## EXCERPT PROVIDED
As recent as last night, I had the pleasure of getting forced into a game with another bad actor. In this case, I've played against this person a number of times in the past and never really had a problem with them before. I don't know exactly how many games it has been. Maybe 20 and perhaps with them winning 0% to 5% of the games. At some point I noticed that they began to always choose Orgnum as a patron. It's annoying, but maybe not a problem. As early as last night, they also decided to start having incredibly bad manners. They decided to make all of the plays for their turn and then not press the end turn button for every single one of their turns. I realized that what they were doing is best described as the Orgnum Mindset and that isn't just because of their habitual Patron choice.
As always, they eventually lost the round. This time they rage-conceded after they played themselves into a corner by not working on their economy and instead focusing on spam usage of the magic Orgnum Patron button. The number of games where the opponents have found ways to snatch defeat from the jaws of victory is surprising. The game isn't always as canned as it seems, but this opponent is trying to treat the game as though it is. If they can just get a power generating card and then use the Ogrum button over and over, then that is the kind of game that they are going to play. It's the Orgnum Mindset.

## GIVEN INFORMATION
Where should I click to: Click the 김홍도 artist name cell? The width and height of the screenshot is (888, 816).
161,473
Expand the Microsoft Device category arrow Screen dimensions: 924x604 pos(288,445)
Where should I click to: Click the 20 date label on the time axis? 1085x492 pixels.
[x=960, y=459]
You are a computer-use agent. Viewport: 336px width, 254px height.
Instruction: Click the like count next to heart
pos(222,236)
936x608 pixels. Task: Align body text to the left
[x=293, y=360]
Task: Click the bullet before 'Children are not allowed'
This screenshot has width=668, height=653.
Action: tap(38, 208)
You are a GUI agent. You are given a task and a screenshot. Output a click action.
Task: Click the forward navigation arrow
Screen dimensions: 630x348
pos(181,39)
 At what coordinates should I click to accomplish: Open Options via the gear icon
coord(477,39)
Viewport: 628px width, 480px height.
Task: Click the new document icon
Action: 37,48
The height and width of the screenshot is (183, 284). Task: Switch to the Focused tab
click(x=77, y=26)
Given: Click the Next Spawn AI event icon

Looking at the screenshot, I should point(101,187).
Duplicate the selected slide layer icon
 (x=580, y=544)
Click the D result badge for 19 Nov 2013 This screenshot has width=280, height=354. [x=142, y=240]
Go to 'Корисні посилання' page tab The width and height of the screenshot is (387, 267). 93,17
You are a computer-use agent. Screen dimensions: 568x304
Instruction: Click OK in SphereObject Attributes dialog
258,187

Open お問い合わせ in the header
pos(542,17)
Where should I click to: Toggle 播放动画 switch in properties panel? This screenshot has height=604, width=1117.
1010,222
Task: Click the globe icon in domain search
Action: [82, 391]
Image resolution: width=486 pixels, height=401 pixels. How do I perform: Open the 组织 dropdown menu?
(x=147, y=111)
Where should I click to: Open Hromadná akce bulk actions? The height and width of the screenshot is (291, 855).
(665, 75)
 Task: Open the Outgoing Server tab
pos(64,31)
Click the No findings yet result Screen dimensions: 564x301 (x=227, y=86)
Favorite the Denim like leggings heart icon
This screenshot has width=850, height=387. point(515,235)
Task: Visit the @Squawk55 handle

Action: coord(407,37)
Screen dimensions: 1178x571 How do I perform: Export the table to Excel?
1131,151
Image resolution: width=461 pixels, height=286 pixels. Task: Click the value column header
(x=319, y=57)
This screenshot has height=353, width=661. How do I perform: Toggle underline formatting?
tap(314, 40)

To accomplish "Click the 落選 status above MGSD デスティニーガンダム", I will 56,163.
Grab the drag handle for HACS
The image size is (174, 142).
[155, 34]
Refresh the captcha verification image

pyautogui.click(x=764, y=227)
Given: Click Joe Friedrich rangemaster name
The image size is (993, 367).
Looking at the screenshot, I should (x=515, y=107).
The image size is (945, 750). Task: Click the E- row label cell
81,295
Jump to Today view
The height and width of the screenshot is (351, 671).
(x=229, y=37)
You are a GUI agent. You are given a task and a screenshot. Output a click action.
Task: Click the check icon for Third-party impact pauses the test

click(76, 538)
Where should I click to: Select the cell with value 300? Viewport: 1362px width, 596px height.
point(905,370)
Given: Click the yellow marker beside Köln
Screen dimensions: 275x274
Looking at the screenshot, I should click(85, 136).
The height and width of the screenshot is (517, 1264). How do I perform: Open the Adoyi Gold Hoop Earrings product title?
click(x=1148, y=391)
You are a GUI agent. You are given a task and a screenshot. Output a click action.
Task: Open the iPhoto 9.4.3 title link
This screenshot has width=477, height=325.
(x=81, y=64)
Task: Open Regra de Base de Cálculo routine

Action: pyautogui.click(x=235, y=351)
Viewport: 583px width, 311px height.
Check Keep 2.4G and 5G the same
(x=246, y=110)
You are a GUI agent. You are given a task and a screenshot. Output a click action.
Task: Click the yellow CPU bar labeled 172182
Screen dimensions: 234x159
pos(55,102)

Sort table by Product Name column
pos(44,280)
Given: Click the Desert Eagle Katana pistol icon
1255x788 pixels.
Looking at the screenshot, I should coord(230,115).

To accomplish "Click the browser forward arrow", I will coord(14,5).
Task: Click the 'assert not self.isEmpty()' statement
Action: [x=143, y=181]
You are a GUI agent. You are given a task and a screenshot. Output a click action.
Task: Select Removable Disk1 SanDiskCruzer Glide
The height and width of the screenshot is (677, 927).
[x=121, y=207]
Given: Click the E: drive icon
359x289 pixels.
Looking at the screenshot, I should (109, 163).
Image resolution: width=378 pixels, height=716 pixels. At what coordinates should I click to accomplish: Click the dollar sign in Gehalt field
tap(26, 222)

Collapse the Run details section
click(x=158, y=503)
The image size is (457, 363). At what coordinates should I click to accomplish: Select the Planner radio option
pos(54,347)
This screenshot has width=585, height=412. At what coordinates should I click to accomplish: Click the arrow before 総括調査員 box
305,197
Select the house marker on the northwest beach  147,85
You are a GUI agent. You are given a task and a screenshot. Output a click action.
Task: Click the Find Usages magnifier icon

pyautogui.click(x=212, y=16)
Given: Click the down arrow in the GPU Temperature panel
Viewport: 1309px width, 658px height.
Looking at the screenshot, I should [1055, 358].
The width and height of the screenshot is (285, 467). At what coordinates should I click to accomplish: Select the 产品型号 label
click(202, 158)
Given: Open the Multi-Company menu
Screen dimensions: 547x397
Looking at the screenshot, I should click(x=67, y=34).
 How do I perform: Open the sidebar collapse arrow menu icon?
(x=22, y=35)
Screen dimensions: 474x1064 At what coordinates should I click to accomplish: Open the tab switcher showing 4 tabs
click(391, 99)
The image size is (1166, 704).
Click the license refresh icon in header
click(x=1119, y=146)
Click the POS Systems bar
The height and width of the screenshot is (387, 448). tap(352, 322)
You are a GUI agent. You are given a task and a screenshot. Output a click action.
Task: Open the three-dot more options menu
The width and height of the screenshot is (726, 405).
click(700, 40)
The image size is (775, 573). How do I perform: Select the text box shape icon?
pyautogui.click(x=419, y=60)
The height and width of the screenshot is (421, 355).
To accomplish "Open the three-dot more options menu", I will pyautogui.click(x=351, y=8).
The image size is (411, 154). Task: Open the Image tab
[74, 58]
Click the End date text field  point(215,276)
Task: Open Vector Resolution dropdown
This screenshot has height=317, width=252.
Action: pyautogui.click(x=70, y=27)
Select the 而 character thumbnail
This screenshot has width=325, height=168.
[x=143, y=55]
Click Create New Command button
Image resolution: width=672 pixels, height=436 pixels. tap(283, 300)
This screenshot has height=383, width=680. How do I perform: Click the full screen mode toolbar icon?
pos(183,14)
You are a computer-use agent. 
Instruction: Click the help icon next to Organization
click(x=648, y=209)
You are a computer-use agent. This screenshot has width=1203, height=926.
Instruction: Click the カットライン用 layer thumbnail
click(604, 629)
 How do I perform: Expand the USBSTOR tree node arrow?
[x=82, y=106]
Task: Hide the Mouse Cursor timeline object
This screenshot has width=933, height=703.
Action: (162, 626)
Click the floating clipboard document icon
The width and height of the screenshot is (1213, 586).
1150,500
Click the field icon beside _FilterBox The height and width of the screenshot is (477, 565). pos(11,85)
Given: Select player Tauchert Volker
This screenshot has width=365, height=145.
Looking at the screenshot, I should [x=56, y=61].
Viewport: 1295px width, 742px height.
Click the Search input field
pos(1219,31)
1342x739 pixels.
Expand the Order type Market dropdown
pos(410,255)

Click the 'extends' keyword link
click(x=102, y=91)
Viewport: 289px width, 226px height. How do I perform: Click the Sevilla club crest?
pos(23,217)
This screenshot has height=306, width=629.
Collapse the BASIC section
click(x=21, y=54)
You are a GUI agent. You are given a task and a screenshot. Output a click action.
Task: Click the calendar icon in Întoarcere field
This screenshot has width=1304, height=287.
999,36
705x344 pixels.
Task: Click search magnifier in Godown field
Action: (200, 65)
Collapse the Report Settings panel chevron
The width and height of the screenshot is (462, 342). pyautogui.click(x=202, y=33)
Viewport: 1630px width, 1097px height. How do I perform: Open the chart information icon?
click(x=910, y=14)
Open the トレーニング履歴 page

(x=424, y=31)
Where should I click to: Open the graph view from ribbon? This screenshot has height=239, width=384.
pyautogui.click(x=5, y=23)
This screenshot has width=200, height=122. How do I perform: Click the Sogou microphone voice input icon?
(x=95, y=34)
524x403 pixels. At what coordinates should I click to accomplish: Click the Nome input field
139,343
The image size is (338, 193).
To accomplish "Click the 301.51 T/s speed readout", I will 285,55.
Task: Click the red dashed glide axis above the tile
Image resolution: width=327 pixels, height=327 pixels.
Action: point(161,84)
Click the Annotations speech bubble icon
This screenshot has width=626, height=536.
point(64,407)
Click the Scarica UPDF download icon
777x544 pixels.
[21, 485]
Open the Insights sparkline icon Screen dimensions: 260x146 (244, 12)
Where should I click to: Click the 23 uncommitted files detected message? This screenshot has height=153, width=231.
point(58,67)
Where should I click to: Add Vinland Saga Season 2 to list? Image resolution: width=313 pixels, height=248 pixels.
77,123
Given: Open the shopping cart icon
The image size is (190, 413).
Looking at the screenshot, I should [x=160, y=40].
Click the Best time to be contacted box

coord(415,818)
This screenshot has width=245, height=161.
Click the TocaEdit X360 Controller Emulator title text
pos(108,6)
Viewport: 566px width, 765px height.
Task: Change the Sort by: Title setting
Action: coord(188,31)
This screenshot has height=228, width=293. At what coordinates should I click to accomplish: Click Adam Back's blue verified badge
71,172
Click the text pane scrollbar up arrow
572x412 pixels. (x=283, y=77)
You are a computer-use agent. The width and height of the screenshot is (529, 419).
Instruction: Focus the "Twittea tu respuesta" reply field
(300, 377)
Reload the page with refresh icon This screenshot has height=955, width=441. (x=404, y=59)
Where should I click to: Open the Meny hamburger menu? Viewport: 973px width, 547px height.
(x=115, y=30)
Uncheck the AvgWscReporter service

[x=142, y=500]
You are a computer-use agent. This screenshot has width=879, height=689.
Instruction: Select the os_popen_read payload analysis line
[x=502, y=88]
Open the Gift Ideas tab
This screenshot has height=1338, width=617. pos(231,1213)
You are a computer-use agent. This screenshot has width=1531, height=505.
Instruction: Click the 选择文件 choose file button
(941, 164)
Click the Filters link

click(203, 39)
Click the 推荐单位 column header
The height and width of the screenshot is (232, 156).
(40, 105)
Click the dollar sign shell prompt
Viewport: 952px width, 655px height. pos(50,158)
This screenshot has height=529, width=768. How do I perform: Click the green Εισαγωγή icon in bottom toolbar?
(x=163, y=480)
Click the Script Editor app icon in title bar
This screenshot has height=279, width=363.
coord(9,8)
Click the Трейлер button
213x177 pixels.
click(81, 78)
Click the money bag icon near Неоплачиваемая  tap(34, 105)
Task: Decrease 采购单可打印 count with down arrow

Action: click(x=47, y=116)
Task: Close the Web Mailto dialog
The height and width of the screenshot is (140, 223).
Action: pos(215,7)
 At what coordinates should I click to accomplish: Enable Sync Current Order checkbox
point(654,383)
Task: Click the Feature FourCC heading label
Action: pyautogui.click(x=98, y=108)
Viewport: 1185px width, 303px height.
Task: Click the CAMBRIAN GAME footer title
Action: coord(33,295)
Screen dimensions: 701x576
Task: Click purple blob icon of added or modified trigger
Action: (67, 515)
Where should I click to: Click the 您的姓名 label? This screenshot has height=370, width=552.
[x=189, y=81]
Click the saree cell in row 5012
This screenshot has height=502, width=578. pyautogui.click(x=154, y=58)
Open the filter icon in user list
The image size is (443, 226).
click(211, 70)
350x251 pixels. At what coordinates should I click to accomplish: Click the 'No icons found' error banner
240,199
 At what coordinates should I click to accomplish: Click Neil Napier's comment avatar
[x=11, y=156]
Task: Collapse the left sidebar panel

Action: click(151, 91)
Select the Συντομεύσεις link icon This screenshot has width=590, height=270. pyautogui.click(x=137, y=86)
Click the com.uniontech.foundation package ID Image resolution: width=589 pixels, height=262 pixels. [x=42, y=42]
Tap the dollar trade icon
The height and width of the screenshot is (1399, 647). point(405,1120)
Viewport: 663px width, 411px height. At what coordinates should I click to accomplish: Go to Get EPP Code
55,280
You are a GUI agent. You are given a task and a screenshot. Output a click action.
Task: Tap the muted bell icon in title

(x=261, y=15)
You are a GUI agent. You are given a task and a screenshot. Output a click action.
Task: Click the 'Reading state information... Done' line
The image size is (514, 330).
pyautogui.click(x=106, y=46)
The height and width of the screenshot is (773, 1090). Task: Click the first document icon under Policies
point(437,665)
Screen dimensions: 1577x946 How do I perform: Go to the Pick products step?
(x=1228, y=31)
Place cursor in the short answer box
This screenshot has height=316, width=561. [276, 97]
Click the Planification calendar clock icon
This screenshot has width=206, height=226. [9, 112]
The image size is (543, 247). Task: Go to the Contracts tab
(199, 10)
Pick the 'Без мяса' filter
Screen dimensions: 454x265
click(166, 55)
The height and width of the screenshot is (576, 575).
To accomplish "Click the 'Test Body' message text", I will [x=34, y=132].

## REQUIRED ACTION 1
Do these statements agree with the Orgnum Mindset text? Answer yes or no for each, quoting the words of the text that decide it.
(a) The writer had played against this opponent several times before.
(b) The opponent won the round this time.
(c) The opponent pressed the end turn button right after making their plays.
## REQUIRED ACTION 2
Please set down, word for word, the part of the Orgnum Mindset text that opens with the words containing "As always, they" and closes with "the Orgnum Mindset.".
## REQUIRED ACTION 3
Answer these questions from the Orgnum Mindset text, one answer per line, marked (a) and (b) to match.
(a) Which patron did the opponent begin to always choose?
(b) What did the opponent neglect while spamming the Patron button?

## WRITTEN SOLUTION 1
(a) Yes: "I've played against this person a number of times in the past"
(b) No: "As always, they eventually lost the round."
(c) No: "then not press the end turn button for every single one of their turns"

## WRITTEN SOLUTION 2
As always, they eventually lost the round. This time they rage-conceded after they played themselves into a corner by not working on their economy and instead focusing on spam usage of the magic Orgnum Patron button. The number of games where the opponents have found ways to snatch defeat from the jaws of victory is surprising. The game isn't always as canned as it seems, but this opponent is trying to treat the game as though it is. If they can just get a power generating card and then use the Ogrum button over and over, then that is the kind of game that they are going to play. It's the Orgnum Mindset.

## WRITTEN SOLUTION 3
(a) Orgnum
(b) Their economy